Grotell, Woo says, helped to mold her early methods as a potter and the techniques she’d later use with her own students at the University of Michigan, where Woo taught after receiving her Master of Fine Arts from Cranbrook in 1956. “She was my role my model. She was a fabulous artist, deeply dedicated to her students. I came to Detroit to study with her.’’

Woo developed another great love at Cranbrook: her future husband, an aspiring architect named Harvey Levine. They married in 1959 at the American Embassy in Tokyo.

The pair found themselves in Japan after Woo decided, on a whim, to accept the invitation of a visiting Japanese potter and learn ancient clay techniques firsthand. “People said, ‘You’re crazy to leave. You’ve got a good job.’’’

Woo opted for the thrill of adventure over the promise of job security. For the newlyweds, the decision was the start of several jaunts around Southeast Asia throughout the 1960s. Eventually, parenthood brought the couple back to the United States in 1967, initially to Minneapolis, after the birth of their son, in Bangkok, Thailand. The couple returned to metro Detroit in 1968, when their daughter was born, and Levine accepted a friend’s offer to work on a development in suburban Detroit.

Woo says Detroit has afforded her endless opportunity to break form and to create new creative paths beyond her beginnings as a studio potter.

As the art critic Sarah Rose Sharp noted, Woo has been determined to “push ceramics past function and into experimental realms.’’ Reviewing A Clay Odyssey, a 50-work 2016 retrospective of Woo’s career at The Birmingham Bloomfield Art Center, Sharp wrote: “There is great intentionality in the way that Woo has slashed and broken her forms – even those resembling traditional vessels have scarred-over cuts along their exterior surfaces, strategic tears and gouges, or oddly pinched handles on the lids of pots.”

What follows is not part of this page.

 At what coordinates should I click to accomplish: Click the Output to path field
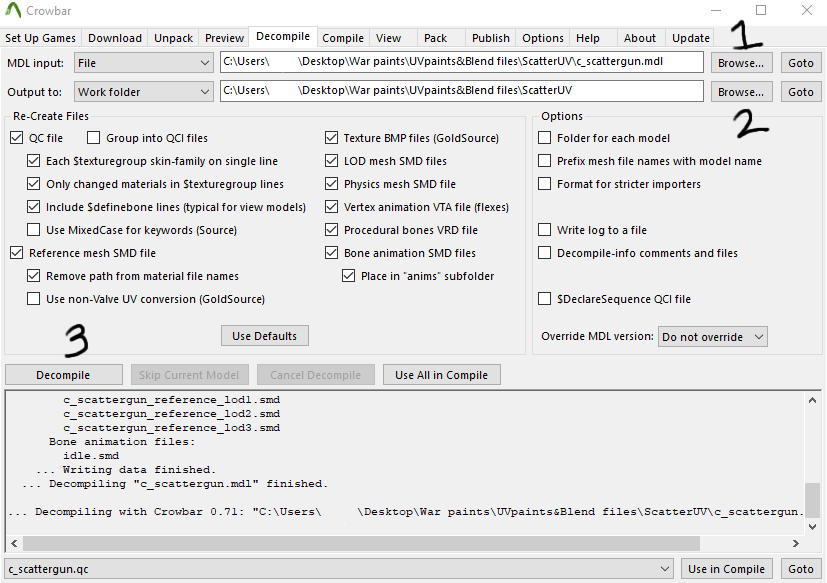[x=461, y=92]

Throughout the 1970s and 1980s, Woo was a vocal champion for continuing arts education at Pewabic Pottery, a 117-year-old nationally historic ceramic tile studio in Detroit. She taught there, and as a board member pushed back against efforts to eliminate classes as a cost-cutting measure. Woo’s side prevailed, and classes continue to this day.

She also taught for a decade at the College for Creative Studies.

Woo has been a driven collaborator throughout her career. She was a founding member the Clay Ten, an experimental traveling ceramics collective formed in 1983 to showcase the works of 10 potters who at the time were struggling to find outlets for their art.

Prior to her surprise selection as the 2020 Kresge Eminent Artist, Woo said she’d begun the process of looking back on her career rather than adding to it.

The studio in the basement of her West Bloomfield home – designed by Levine – was once filled wall-to-wall with works in progress. It is now largely empty except for a single potter’s wheel and the last of the more than 100 pieces she collected during her 10-year study of Chinese folk pottery. “It’s important that they find good homes,’’ Woo says.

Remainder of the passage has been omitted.